Science is offering people the perfect excuse to play on their smartphones at the beach.

The Nature Conservancy is asking people to use their phones and drones to photograph flooding, landslides, erosion, and other storm damage along California’s beaches and then upload the geotagged images to Flickr and other platforms. It's all about enlisting the public’s help to document El Niño’s impact on California’s coast

“People often ask me what they can do about sea level rise,” Sarah Newkirk, a coastal project director at the conservancy, said in an announcement.

“The best thing is to be aware and plan. Expect the expected. We know El Niño is going to happen – just like we know sea level rise is happening. Participate in the monitoring and use the maps to prepare not only yourself and your property, but also your community for these changes,” she said.

Understanding the effects of this year’s El Niño, expected to be the strongest on record and one that will significantly impact coastlines and cities, will help city planners and scientists prepare for a wet and stormy future, says the conservancy. Climate change is expected to bring stronger and more frequent storms that will affect the coastlines, and the animals and people who dwell there.

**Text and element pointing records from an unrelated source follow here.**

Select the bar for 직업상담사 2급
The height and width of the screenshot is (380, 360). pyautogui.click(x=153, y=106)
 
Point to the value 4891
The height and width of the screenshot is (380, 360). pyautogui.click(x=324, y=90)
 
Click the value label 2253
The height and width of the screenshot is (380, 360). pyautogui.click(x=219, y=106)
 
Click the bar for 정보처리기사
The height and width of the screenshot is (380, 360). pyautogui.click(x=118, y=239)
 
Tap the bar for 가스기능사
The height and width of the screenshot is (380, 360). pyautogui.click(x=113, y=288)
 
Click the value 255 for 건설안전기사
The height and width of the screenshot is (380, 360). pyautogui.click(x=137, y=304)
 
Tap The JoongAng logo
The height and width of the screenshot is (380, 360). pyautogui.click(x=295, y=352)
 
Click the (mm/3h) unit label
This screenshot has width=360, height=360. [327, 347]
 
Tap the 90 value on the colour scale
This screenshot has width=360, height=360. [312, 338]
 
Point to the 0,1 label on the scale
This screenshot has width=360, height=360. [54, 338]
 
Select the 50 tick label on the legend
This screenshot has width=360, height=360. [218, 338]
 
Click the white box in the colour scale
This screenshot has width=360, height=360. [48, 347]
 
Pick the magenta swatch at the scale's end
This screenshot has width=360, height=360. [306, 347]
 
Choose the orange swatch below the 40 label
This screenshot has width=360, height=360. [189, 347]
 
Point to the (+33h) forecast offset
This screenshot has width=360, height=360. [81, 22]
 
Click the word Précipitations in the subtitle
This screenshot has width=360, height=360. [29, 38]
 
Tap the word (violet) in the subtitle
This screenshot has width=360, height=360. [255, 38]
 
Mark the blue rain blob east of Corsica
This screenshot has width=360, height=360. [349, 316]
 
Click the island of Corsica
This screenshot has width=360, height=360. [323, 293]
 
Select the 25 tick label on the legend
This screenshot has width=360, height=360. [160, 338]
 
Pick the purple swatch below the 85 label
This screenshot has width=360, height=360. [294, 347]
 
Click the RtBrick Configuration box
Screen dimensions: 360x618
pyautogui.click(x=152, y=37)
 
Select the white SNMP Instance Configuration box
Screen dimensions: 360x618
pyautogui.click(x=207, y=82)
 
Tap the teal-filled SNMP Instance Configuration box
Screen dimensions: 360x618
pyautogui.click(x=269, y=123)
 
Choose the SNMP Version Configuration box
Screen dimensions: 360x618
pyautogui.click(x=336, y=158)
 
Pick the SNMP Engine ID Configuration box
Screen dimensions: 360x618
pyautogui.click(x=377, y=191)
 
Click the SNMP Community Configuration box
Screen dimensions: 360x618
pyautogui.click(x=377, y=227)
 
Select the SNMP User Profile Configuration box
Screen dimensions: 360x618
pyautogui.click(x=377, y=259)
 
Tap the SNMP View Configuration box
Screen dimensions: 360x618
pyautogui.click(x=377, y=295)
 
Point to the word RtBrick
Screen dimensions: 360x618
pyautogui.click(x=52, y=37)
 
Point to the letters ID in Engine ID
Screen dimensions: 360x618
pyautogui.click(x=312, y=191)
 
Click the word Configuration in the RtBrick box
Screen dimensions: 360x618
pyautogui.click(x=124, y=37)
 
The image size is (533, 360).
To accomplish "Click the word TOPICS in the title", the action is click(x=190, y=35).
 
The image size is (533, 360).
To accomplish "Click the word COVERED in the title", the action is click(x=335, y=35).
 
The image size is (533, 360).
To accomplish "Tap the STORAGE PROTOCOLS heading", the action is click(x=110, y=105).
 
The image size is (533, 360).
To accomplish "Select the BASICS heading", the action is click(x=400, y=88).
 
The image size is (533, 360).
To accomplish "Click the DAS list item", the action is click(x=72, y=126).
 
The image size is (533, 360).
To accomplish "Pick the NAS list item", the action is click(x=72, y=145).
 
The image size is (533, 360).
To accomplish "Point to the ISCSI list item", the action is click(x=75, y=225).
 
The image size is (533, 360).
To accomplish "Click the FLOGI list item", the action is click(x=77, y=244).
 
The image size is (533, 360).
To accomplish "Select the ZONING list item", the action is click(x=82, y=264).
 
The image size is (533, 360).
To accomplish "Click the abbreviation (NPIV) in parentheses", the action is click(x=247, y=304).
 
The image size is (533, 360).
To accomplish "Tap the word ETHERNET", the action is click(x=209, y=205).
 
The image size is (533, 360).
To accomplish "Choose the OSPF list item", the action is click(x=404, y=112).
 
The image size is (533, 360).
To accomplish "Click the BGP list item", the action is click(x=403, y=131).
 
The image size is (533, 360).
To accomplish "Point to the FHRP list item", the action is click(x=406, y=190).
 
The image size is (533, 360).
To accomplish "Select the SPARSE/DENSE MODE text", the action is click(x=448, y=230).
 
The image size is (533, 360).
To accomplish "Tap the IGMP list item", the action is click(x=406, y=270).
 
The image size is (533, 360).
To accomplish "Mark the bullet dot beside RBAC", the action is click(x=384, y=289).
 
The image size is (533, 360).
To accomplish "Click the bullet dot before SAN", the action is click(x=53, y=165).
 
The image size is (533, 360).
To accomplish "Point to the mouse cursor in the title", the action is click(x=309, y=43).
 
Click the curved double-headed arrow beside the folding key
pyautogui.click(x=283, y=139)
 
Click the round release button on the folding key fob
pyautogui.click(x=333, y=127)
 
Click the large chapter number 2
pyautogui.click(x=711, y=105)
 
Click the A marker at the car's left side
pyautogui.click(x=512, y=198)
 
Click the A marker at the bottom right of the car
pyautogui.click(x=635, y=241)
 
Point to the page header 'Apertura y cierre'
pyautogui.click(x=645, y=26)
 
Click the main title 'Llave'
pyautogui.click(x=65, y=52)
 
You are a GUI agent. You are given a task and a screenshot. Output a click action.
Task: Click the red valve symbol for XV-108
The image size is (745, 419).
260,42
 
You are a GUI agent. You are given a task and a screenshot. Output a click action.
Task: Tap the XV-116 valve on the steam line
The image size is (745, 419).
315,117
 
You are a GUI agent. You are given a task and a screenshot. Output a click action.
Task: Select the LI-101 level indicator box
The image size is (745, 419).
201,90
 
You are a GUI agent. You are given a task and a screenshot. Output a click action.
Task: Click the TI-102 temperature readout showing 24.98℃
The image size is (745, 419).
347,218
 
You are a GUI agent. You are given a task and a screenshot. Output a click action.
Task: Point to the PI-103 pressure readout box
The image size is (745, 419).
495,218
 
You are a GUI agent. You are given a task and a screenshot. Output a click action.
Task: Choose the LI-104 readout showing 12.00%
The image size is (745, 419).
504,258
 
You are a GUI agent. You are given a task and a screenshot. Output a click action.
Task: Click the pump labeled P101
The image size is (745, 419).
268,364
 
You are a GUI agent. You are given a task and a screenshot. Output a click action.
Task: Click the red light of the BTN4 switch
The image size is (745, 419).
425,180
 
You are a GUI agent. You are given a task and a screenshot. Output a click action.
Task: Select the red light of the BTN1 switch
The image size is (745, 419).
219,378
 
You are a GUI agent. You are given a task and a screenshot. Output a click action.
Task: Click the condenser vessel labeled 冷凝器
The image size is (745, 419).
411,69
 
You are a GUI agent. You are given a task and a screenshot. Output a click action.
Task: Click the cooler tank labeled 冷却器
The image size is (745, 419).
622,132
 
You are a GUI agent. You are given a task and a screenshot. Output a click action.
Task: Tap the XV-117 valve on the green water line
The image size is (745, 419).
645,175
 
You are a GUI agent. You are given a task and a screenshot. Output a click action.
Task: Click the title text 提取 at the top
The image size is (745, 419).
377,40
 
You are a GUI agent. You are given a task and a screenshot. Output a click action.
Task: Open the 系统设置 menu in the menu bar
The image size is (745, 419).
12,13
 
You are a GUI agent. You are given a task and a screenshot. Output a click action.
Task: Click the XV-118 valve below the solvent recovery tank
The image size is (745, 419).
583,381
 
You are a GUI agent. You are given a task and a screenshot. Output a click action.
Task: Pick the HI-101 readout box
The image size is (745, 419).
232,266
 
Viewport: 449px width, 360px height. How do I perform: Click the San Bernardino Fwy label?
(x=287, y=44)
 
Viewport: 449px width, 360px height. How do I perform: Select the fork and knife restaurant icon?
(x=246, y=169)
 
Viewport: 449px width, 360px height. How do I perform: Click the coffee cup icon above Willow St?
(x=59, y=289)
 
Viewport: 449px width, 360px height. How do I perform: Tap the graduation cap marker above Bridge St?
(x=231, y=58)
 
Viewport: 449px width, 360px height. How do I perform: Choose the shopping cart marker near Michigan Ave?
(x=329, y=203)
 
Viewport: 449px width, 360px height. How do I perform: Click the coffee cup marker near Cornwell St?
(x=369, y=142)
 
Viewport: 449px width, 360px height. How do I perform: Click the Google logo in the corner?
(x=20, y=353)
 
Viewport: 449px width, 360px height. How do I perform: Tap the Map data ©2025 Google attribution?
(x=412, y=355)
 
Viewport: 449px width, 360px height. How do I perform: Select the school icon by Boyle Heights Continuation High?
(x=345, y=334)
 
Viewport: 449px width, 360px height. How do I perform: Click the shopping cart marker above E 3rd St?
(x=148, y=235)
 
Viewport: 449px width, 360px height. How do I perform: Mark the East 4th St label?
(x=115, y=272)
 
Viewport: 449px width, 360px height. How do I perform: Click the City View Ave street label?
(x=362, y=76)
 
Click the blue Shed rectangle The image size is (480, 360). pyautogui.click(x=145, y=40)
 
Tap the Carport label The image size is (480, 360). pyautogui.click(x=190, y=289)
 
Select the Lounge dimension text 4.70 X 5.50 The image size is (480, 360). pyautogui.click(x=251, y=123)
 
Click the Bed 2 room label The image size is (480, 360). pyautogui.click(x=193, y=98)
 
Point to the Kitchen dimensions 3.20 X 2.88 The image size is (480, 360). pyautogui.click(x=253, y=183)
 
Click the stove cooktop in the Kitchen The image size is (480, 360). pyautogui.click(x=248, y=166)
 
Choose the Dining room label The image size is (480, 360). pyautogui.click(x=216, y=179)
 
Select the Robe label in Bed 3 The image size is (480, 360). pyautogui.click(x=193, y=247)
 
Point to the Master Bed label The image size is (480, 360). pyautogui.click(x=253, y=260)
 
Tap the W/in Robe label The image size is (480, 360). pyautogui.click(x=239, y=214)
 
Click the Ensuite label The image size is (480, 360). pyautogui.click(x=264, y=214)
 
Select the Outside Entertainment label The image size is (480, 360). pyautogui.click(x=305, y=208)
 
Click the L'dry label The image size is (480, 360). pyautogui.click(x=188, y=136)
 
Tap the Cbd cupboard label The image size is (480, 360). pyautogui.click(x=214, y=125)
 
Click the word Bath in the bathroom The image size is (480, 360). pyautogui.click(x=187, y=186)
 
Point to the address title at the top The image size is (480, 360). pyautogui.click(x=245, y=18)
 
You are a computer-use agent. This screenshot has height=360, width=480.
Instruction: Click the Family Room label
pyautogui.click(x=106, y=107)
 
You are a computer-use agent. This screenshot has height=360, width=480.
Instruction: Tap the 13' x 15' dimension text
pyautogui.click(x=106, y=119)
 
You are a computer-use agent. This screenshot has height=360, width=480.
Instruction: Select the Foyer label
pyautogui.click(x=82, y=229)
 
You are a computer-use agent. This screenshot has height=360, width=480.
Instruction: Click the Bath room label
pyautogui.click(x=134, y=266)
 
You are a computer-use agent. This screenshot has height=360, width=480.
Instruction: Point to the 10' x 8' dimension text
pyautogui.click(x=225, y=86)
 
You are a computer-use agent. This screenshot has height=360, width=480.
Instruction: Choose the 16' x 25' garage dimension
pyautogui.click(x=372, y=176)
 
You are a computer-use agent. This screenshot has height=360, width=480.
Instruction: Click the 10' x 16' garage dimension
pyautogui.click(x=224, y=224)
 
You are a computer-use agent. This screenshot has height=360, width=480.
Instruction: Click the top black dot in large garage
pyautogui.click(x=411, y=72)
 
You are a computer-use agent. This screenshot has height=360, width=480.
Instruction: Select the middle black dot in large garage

“This El Niño will serve as our crystal ball, giving us a glimpse of what we can expect in the future,” Nature Conservancy said in video introducing the project.

Nearly a half-million people in California and $100 billion in property and vulnerable infrastructure such as schools, power plants, and highways will be at risk of destructive flooding during a major storm if the sea level rises from 3.3 to 4.6 feet. This could happen by 2100, according to 2009 projections by the Pacific Institute in a study commissioned by three state agencies.

The images collected by the public in this coastal mapping project will allow the conservancy, which wants to protect 200,000 acres of coastal habitat in California by 2100, to produce an open-source map with data about flood-prone areas, erosion events, and property damage. Coastal planners will be able to use the information to plan for sea level rise and better predict future trends.

As for the conservancy, the real-time data collected by the public throughout the state will allow the organization to check whether the models it uses to predict flooding are accurate.

“We use these projected models and they don’t quite look right, but we’re lacking any empirical evidence,” Matt Merrifield, the Nature Conservancy’s chief technology officer, told The Associated Press. “This is essentially a way of ‘ground truthing’ those models,” he said.

This is not the first time scientists have turned to the public for help in documenting natural phenomena. Citizen scientists have documented firefly sightings to help scientists track their geographic distribution, tracked the migration of monarch butterflies from Canada to Mexico and planted milkweed to help conserve them, and used ultrasonic microphones and sonograms to record bat calls to help scientists understand their dramatic declines in North America.